_TASK STATEMENT:_ Your output should repeat the entries below exactly. It should contain no images.

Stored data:
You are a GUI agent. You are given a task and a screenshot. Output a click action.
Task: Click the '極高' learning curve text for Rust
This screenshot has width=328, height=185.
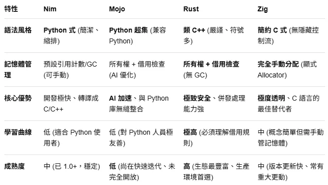pos(190,132)
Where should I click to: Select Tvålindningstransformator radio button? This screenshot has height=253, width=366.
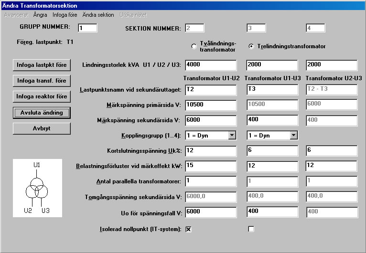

_SOLVED PROBLEM:_
You are a GUI agent. You are given a task and a screenshot. Output a click action.
Task: Click the '極高' learning curve text for Rust
This screenshot has width=328, height=185.
pos(190,132)
Where should I click to: Select Tvålindningstransformator radio button? This screenshot has height=253, width=366.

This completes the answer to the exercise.